# What is available for Homeschool curriculum?



## Farm 36 (Mar 21, 2009)

Hello: we have been Virtual Schooling for 5 years. My son has a great short term memory but we have to work hard to get things to stay in the long term memory. This causes us to use alot of time. At first the virtual school was great. But now I have to say it is to much trouble. We have been yelled at bullied and bad reports have been written by about my son by the school. We are now required to school Mon-Fri, 8-5, must do 5 hours a day. If I mark attendence for a subject but have not gone through that days work, I'm bad, if I mark only the subjects I have gone through, I am bad due to the time. I have had enough, These schools tell you they are not brick and morter, they lie straight to you during their open house and or meetings. I have to agree with what has been said. This is the government in your house!
I wish to home school and need advice.
I know where and how to file the paperwork. I live in Wisconsin. 
Where and how do I get and pay for a 5th grade ciriculum?
Where does the tax/government money go when my son does not attend public school?
Is there a grant to help pay for books and accessories?
Thank you!


----------



## Laura Zone 5 (Jan 13, 2010)

Farm 36 said:


> Hello: we have been Virtual Schooling for 5 years. My son has a great short term memory but we have to work hard to get things to stay in the long term memory. This causes us to use alot of time. At first the virtual school was great. But now I have to say it is to much trouble. We have been yelled at bullied and bad reports have been written by about my son by the school. We are now required to school Mon-Fri, 8-5, must do 5 hours a day. If I mark attendence for a subject but have not gone through that days work, I'm bad, if I mark only the subjects I have gone through, I am bad due to the time. I have had enough, These schools tell you they are not brick and morter, they lie straight to you during their open house and or meetings. I have to agree with what has been said. This is the government in your house!
> I wish to home school and need advice.
> I know where and how to file the paperwork. I live in Wisconsin.
> Where and how do I get and pay for a 5th grade ciriculum?
> ...



www.hslda.com
Click on your state, it will answer your every question.

Abeka, Christian Liberty Academy (CLASS), Apologia, Bob Jones University, and many others. You can google for their websites. Also on Home School Legal Defense's website, they will tell you what home school groups are close to you, and when your state's annual convention is. I highly recommend that. Lots of workshops, lots of folks willing to help and LOTS of books and accessories.

Your tax money goes to the school like it or not. You get no tax breaks, refunds or incentives to home educate.
What you do get is control over how and what your child is taught, and the relationship you build, is priceless!!


----------



## ovsfarm (Jan 14, 2003)

Get a copy of the Rainbow Resources catalog. It is about 2 inches thick and contains descriptions of hundreds of different curriculum offerings. You can order it online from www.rainbowresource.com.

You would have to check with your state government to see where the tax money you pay toward education goes if you homeschool. In my state, the government only forwards the money to the schools for the actual numbers of students who are present on two "counting days" per year. I have no idea of where my tax money goes. That is between the local district and the state DOE. I do know that I do not get any tax break even if we do not have a student in their system and that we have to pay for our own curriculum above and beyond our taxes - which is not a tax deductible expense.

To the best of my knowledge, there are no grants to pay for homeschool materials. We all pay for it ourselves, and therefore have full control over what we buy and how we use it. There is a great market for used homeschool materials. Check this forum for other threads about used curriculum sources.

• _Exercise directions_
Retype the homeschool curriculum thread word for word, starting at "www.hslda.com" and ending at "build, is priceless!!".

• _Dataset content_

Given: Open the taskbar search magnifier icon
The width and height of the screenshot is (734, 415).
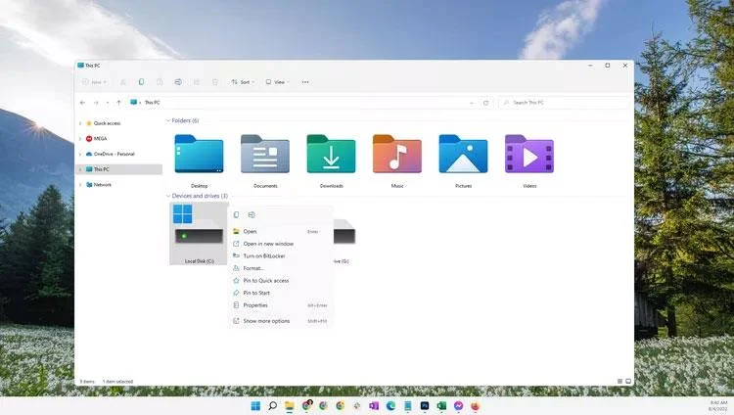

• _Written solution_
www.hslda.com
Click on your state, it will answer your every question.

Abeka, Christian Liberty Academy (CLASS), Apologia, Bob Jones University, and many others. You can google for their websites. Also on Home School Legal Defense's website, they will tell you what home school groups are close to you, and when your state's annual convention is. I highly recommend that. Lots of workshops, lots of folks willing to help and LOTS of books and accessories.

Your tax money goes to the school like it or not. You get no tax breaks, refunds or incentives to home educate.
What you do get is control over how and what your child is taught, and the relationship you build, is priceless!!